> **TASK**: Give again, word for word, every line below from the one that has "Where should I click to: Toggle" through the one that has "Task: Open dropdown", both included, and no others.
[[ GIVEN RECORDS, beginning ]]
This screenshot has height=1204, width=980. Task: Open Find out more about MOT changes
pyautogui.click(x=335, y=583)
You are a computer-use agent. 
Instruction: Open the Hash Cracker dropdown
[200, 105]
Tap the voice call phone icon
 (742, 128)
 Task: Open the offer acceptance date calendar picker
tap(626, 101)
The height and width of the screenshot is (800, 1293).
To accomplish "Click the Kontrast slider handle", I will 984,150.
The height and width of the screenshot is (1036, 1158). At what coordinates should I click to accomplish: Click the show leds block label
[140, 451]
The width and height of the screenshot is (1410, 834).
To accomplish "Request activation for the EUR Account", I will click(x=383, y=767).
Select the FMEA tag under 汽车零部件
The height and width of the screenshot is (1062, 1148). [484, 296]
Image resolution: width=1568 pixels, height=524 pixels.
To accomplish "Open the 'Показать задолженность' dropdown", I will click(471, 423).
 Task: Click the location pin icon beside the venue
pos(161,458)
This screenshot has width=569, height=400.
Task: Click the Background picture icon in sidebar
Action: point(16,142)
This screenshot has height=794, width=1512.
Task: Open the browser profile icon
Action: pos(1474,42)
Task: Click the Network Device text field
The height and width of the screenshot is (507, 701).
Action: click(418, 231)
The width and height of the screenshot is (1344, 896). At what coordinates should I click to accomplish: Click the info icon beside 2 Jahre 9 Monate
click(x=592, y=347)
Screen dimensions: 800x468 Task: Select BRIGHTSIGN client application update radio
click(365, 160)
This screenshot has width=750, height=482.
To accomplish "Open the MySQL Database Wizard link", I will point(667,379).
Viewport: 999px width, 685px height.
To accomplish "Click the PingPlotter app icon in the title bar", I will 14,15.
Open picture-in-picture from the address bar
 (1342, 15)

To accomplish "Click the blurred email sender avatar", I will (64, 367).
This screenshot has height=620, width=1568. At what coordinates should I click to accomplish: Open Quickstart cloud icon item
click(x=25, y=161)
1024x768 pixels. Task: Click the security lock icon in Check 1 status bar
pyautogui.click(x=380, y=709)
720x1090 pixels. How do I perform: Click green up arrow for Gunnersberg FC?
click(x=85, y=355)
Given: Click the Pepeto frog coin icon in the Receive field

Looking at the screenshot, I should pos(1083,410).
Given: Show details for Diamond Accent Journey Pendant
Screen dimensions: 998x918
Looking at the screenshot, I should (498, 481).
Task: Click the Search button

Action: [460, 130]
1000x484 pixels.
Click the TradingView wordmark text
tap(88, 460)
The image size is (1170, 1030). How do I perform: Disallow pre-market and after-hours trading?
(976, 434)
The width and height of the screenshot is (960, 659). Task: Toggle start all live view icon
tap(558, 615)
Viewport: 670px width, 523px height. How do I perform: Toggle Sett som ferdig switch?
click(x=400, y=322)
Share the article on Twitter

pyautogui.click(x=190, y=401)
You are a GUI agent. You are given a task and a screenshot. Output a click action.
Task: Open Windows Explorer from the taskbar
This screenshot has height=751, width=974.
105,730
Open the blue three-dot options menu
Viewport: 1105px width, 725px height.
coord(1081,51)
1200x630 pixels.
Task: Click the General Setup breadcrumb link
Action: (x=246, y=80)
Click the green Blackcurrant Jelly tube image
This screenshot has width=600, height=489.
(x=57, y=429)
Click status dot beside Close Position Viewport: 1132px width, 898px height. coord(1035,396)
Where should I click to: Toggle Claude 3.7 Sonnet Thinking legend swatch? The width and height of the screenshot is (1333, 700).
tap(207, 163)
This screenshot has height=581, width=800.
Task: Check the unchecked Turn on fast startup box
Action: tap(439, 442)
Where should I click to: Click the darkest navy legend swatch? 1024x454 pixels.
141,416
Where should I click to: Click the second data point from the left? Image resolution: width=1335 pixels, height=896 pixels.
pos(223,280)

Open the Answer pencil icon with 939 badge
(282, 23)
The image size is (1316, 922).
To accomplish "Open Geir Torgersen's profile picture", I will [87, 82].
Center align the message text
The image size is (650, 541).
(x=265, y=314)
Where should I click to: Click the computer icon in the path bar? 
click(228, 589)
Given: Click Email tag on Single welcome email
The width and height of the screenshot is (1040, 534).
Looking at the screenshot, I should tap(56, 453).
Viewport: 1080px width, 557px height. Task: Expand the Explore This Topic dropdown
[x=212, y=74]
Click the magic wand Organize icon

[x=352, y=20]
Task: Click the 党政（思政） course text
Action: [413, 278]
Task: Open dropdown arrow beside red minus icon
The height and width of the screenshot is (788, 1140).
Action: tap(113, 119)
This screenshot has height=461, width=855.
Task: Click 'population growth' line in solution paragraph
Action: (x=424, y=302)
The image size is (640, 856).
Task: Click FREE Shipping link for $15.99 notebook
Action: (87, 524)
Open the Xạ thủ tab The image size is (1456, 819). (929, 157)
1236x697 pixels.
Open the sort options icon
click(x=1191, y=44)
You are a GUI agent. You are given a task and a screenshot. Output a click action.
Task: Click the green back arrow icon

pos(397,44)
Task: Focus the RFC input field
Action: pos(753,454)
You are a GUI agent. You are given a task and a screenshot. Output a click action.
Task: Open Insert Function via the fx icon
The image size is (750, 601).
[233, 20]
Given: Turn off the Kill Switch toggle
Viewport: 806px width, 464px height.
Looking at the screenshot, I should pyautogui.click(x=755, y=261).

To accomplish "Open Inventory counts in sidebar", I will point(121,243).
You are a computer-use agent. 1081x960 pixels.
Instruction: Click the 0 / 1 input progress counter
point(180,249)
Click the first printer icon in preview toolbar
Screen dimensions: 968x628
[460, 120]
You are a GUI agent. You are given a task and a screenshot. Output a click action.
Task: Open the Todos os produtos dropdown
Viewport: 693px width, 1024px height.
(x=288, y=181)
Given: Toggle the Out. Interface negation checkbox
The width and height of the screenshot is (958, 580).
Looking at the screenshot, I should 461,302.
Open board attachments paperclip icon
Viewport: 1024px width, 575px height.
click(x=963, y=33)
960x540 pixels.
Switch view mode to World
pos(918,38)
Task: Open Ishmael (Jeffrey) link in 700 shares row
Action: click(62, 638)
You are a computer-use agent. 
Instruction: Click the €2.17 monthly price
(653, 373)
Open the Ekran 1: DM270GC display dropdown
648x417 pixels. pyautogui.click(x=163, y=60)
[[ GIVEN RECORDS, end ]]
> **WRITTEN RESPONSE**:
Where should I click to: Toggle Claude 3.7 Sonnet Thinking legend swatch? The width and height of the screenshot is (1333, 700).
tap(207, 163)
This screenshot has height=581, width=800.
Task: Check the unchecked Turn on fast startup box
Action: tap(439, 442)
Where should I click to: Click the darkest navy legend swatch? 1024x454 pixels.
141,416
Where should I click to: Click the second data point from the left? Image resolution: width=1335 pixels, height=896 pixels.
pos(223,280)

Open the Answer pencil icon with 939 badge
(282, 23)
The image size is (1316, 922).
To accomplish "Open Geir Torgersen's profile picture", I will [87, 82].
Center align the message text
The image size is (650, 541).
(x=265, y=314)
Where should I click to: Click the computer icon in the path bar? 
click(228, 589)
Given: Click Email tag on Single welcome email
The width and height of the screenshot is (1040, 534).
Looking at the screenshot, I should tap(56, 453).
Viewport: 1080px width, 557px height. Task: Expand the Explore This Topic dropdown
[x=212, y=74]
Click the magic wand Organize icon

[x=352, y=20]
Task: Click the 党政（思政） course text
Action: [413, 278]
Task: Open dropdown arrow beside red minus icon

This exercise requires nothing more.